K⁺ accumulation and K⁺_in channel activity in dwf5-7 gl1 guard cells

Given these findings, we reasoned that guard cell accumulation of K⁺ following H⁺-ATPase activation may be altered in dwf5-7 gl1. Cell extracts were obtained from illuminated GCPs and subjected to HPLC to determine the amount of K⁺. K⁺ levels increased by a factor of 1.84 following blue light excitation in GCPs isolated from gl1 (Fig. 4A). The increment in K⁺ accumulation was decreased by 45% (1.47-fold) in GCPs isolated from dwf5-7 gl1. We next determined guard cell K⁺_in channel activity by monitoring K⁺ uptake under a whole-cell patch clamp configuration. Steady-state current–voltage curves showed that dwf5-7 gl1 guard cells yielded a lower K⁺ uptake amplitude than did those of gl1 (Fig. 4B). These results indicate that dwf5-7 gl1 guard cells showed reduced K⁺ accumulation and that this phenotype most probably results from a reduction in K⁺_in channel activity.

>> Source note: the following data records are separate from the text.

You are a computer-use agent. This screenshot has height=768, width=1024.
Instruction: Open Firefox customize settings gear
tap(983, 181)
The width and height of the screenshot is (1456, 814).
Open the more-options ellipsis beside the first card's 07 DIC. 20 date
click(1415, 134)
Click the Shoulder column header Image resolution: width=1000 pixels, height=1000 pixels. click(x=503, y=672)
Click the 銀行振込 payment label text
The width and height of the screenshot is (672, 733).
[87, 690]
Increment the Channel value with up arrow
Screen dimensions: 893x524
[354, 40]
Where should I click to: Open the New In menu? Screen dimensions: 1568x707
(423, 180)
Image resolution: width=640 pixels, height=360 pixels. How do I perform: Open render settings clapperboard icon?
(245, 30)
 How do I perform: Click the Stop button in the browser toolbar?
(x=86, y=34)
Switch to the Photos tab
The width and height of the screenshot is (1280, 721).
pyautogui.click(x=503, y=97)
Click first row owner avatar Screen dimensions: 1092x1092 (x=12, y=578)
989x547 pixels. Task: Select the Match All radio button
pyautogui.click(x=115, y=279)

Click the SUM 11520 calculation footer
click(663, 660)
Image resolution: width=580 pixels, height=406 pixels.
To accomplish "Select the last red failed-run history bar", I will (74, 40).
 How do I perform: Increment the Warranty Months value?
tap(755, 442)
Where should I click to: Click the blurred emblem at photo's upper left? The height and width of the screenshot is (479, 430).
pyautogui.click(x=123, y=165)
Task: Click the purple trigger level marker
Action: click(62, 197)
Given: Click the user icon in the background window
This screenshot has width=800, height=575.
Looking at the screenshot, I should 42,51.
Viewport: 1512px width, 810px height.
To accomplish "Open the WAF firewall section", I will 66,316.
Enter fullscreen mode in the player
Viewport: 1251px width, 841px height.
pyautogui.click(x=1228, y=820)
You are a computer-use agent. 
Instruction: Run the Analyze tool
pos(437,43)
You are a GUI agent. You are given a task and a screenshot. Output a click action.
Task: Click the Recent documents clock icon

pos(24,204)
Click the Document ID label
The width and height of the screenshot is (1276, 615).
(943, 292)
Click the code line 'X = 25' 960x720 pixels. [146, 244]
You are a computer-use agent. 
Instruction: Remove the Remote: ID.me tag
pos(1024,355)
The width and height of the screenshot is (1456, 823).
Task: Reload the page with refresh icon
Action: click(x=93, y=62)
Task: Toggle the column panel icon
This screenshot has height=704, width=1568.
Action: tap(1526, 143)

Multiple members of K⁺_in channels, such as KAT1, KAT2, AKT1, AKT2/3, AKT5 and AtKC1, are expressed in Arabidopsis guard cells and function redundantly in stomatal opening (Szyroki et al. 2001, Véry and Sentenac 2003, Gambale and Uozumi 2006, Harada and Shimazaki 2009, Takahashi et al. 2013). Among these, we determined the mRNA levels of KAT1, KAT2 and AKT1 in gl1 and dwf5-7 gl1 GCPs by quantitative reverse transcription–PCR (qRT–PCR). In all of these K⁺_in channel genes, expression was decreased by approximately 40% in dwf5-7 gl1 GCPs compared with those in gl1 (Fig. 4C). The decreased expression of KAT1 in dwf5-7 gl1 was also consistent with GUS (β-glucuronidase) expression in transgenic Arabidopsis expressing KAT1pro:GUS in the dwf5-7 gl1 background (Fig. 4D).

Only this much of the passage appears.